• [Texto fornecido]:
EXCELENTÍSSIMO SENHOR DESEMBARGADOR PRESIDENTE DO E. TRIBUNAL DE JUSTIÇA DO ESTADO DE SÃO PAULO

 

 

 

Protocolado nº 41.311/2016

 

 

Ementa:

1)     Ação direta de inconstitucionalidade. Lei nº 2.293, de 20 de outubro de 2005, do Município de Cordeirópolis, de iniciativa parlamentar, que “Institui o ‘Projeto Férias’ a ser desenvolvido no período de recesso escolar e férias nas escolas municipais”.

2)     A instituição de programas e serviços administrativos, por órgãos do Poder Executivo, é matéria da reserva da Administração e da iniciativa legislativa reservada do Chefe do Poder Executivo, sendo inconstitucional lei de iniciativa parlamentar, maculada ainda pela ausência de fonte para cobertura de novos gastos públicos (art. 25 da Constituição Estadual).

3)     Violação do princípio da separação de poderes (arts. 5º, 24, § 2, 2, 47, II, XIV, XIX e 144 da Constituição do Estado).

 

 

 

O Procurador-Geral de Justiça do Estado de São Paulo, no exercício da atribuição prevista no art. 116, inciso VI, da Lei Complementar Estadual nº 734 de 26 de novembro de 1993, e em conformidade com o disposto no art. 125, § 2º, e no art. 129, inciso IV, da Constituição da República, e ainda no art. 74, inciso VI, e no art. 90, inciso III, da Constituição do Estado de São Paulo, com amparo nas informações colhidas no incluso protocolado (PGJ nº 41.311/2016), que segue como anexo), vem perante esse Egrégio Tribunal de Justiça promover a presente AÇÃO DIRETA DE INCONSTITUCIONALIDADE da Lei nº 2.293, de 20 de outubro de 2005, do Município de Cordeirópolis, pelos seguintes fundamentos:

1.     ATO NORMATIVO IMPUGNADO

O protocolado que instrui esta inicial de ação direta de inconstitucionalidade foi instaurado a partir de representação do Dr. Pérsio Ricardo Perrella Scarabel, DD Promotor de Justiça do Município de Cordeirópolis (fls. 02/05).

• [Instrução escrita 1]:
Transcreva o texto fornecido inteiro, sem mudar nada.
O texto e a listagem não têm nenhuma ligação entre si.

• [Listagem para usar]:
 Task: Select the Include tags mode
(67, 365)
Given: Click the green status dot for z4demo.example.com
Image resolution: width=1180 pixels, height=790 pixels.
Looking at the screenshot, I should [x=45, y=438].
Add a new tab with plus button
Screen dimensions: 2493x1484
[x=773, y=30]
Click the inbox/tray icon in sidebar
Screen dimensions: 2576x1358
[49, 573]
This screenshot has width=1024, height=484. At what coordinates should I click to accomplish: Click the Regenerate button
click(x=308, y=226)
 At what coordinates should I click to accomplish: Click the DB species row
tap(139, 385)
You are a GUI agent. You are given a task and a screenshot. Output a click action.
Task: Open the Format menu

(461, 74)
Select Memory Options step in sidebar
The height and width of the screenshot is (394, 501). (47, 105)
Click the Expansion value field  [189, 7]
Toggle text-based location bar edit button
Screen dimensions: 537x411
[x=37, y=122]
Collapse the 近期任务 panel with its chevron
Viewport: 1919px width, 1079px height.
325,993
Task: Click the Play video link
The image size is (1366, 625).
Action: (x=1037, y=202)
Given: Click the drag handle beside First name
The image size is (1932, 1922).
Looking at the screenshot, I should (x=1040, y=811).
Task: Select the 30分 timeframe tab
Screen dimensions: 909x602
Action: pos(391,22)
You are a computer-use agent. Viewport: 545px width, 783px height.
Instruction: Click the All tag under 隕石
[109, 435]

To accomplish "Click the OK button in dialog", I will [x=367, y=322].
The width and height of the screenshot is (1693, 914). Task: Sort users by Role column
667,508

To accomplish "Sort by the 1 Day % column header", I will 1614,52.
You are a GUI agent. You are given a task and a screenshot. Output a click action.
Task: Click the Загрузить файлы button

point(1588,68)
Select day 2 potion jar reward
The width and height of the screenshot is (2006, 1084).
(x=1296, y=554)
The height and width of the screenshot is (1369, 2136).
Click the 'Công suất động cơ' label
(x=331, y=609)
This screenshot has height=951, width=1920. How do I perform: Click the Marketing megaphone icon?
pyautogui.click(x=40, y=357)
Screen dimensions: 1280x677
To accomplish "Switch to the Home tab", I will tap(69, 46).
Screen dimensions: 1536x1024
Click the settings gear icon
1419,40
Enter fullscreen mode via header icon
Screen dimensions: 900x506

• [Instrução escrita 2]:
Reproduza palavra por palavra as linhas da listagem, começando no início dela e terminando na linha que contém "click(x=308, y=226)", incluindo essa linha.

• [Resposta certa 1]:
EXCELENTÍSSIMO SENHOR DESEMBARGADOR PRESIDENTE DO E. TRIBUNAL DE JUSTIÇA DO ESTADO DE SÃO PAULO

 

 

 

Protocolado nº 41.311/2016

 

 

Ementa:

1)     Ação direta de inconstitucionalidade. Lei nº 2.293, de 20 de outubro de 2005, do Município de Cordeirópolis, de iniciativa parlamentar, que “Institui o ‘Projeto Férias’ a ser desenvolvido no período de recesso escolar e férias nas escolas municipais”.

2)     A instituição de programas e serviços administrativos, por órgãos do Poder Executivo, é matéria da reserva da Administração e da iniciativa legislativa reservada do Chefe do Poder Executivo, sendo inconstitucional lei de iniciativa parlamentar, maculada ainda pela ausência de fonte para cobertura de novos gastos públicos (art. 25 da Constituição Estadual).

3)     Violação do princípio da separação de poderes (arts. 5º, 24, § 2, 2, 47, II, XIV, XIX e 144 da Constituição do Estado).

 

 

 

O Procurador-Geral de Justiça do Estado de São Paulo, no exercício da atribuição prevista no art. 116, inciso VI, da Lei Complementar Estadual nº 734 de 26 de novembro de 1993, e em conformidade com o disposto no art. 125, § 2º, e no art. 129, inciso IV, da Constituição da República, e ainda no art. 74, inciso VI, e no art. 90, inciso III, da Constituição do Estado de São Paulo, com amparo nas informações colhidas no incluso protocolado (PGJ nº 41.311/2016), que segue como anexo), vem perante esse Egrégio Tribunal de Justiça promover a presente AÇÃO DIRETA DE INCONSTITUCIONALIDADE da Lei nº 2.293, de 20 de outubro de 2005, do Município de Cordeirópolis, pelos seguintes fundamentos:

1.     ATO NORMATIVO IMPUGNADO

O protocolado que instrui esta inicial de ação direta de inconstitucionalidade foi instaurado a partir de representação do Dr. Pérsio Ricardo Perrella Scarabel, DD Promotor de Justiça do Município de Cordeirópolis (fls. 02/05).

• [Resposta certa 2]:
 Task: Select the Include tags mode
(67, 365)
Given: Click the green status dot for z4demo.example.com
Image resolution: width=1180 pixels, height=790 pixels.
Looking at the screenshot, I should [x=45, y=438].
Add a new tab with plus button
Screen dimensions: 2493x1484
[x=773, y=30]
Click the inbox/tray icon in sidebar
Screen dimensions: 2576x1358
[49, 573]
This screenshot has width=1024, height=484. At what coordinates should I click to accomplish: Click the Regenerate button
click(x=308, y=226)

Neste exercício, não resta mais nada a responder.